Le CPJ exige des explications du président gambien sur l’affaire Manneh

New York, Etats-Unis (PANA) - Le président gambien Yahya Jammeh doit apporter des clarifications concernant ses propos tenus le 16 mars dernier selon lesquels le journaliste détenu Cheif Ebrima Manneh était mort, a déclaré jeudi le Comité pour la protection des journalistes (CPJ).

Le CPJ a lancé cet appel à l’occasion du cinquième anniversaire de l’arrestation, le 7 juillet 2006, de Ebrima Manneh, disparu après avoir été placé en garde à vue à la demande des autorités gambiennes.

Le porte-parole de la police nationale gambienne, Yorro Mballow, a déclaré au CPJ que la police n'avait aucune information sur Manneh, dont l'arrestation par des agents en civil des Renseignements généraux gambiens dans les locaux du quotidien pro-gouvernemental "Observer" s’est faite devant plusieurs de ses collègues.

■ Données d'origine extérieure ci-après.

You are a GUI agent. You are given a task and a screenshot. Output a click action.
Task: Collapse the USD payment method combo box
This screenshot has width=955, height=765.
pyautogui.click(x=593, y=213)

Pourtant, plusieurs sources crédibles ont fait état de sa détention en janvier 2007 et une décision de la Cour de justice de la Communauté économique des Etats de l’Afrique de l’Ouest (CEDEAO) exige sa libération. Cependant, l'administration Jammeh continue de nier en bloc avoir eu connaissance de l'affaire.

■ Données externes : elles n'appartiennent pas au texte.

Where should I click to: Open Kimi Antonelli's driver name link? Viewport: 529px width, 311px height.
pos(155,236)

Le 16 mars, à l’occasion d’une réunion avec des représentants des médias gambiens, le président gambien aurait laissé entendre qu’il détenait des informations sur l’affaire Manneh.

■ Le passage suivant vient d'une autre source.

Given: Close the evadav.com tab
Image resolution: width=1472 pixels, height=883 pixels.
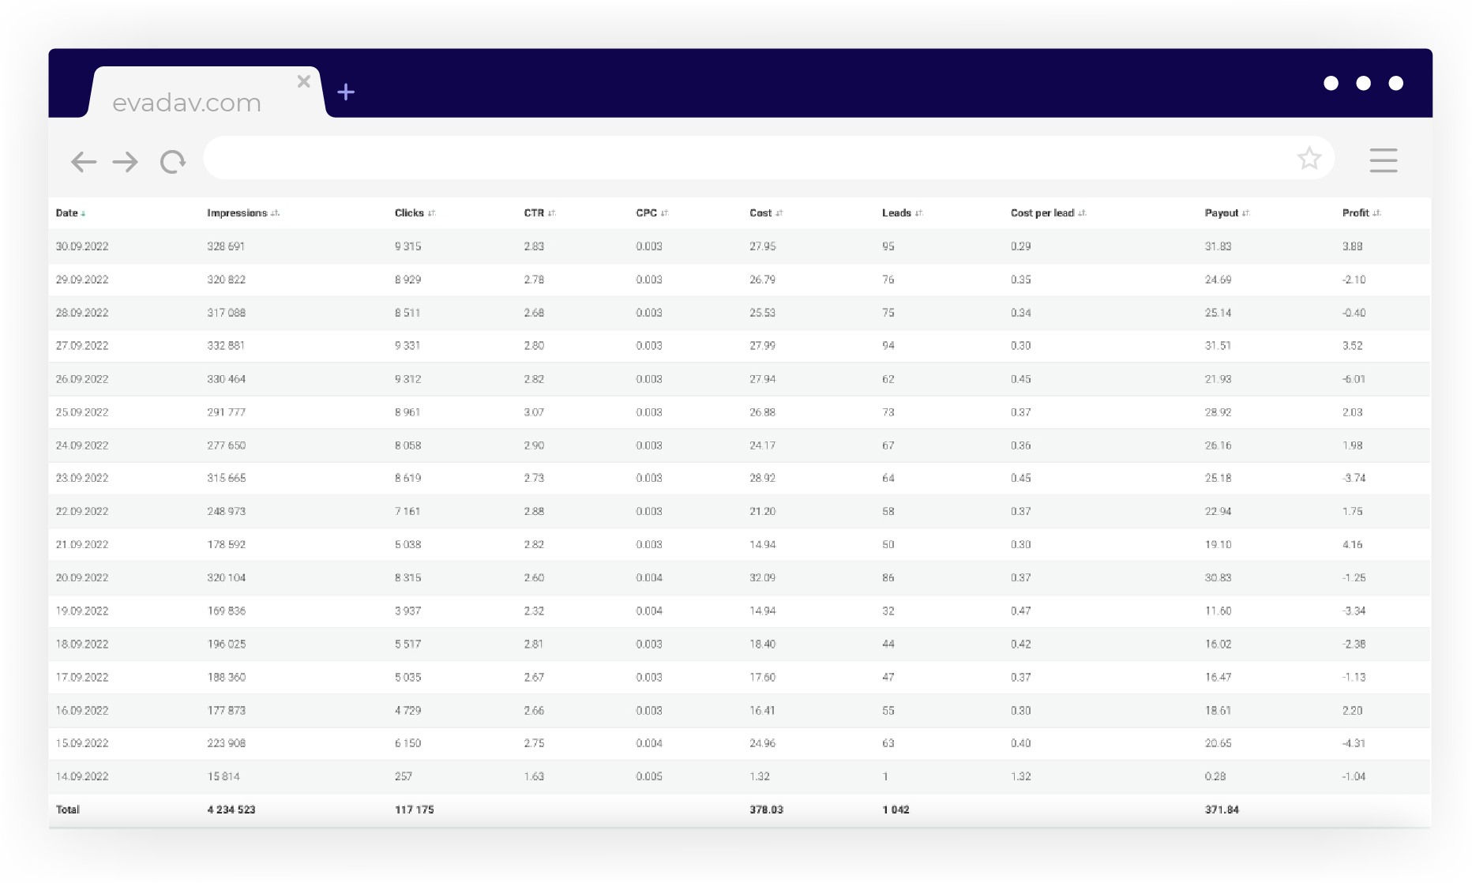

"Permettez-moi d’apporter un éclaircissement, le gouvernement n'a rien à voir avec la mort de Chief Manneh," aurait-il déclaré.

Une source policière anonyme a également rapporté en 2009 que Ebrima Manneh était mort en prison.

"Le silence des autorités gambiennes sur cette affaire est cynique et cruelle", a déclaré le coordonnateur de la défense des intérêts des journalistes du CPJ Afrique, Mohamed Keita, qui a ajouté que "le président Jammeh doit une explication à la famille Manneh."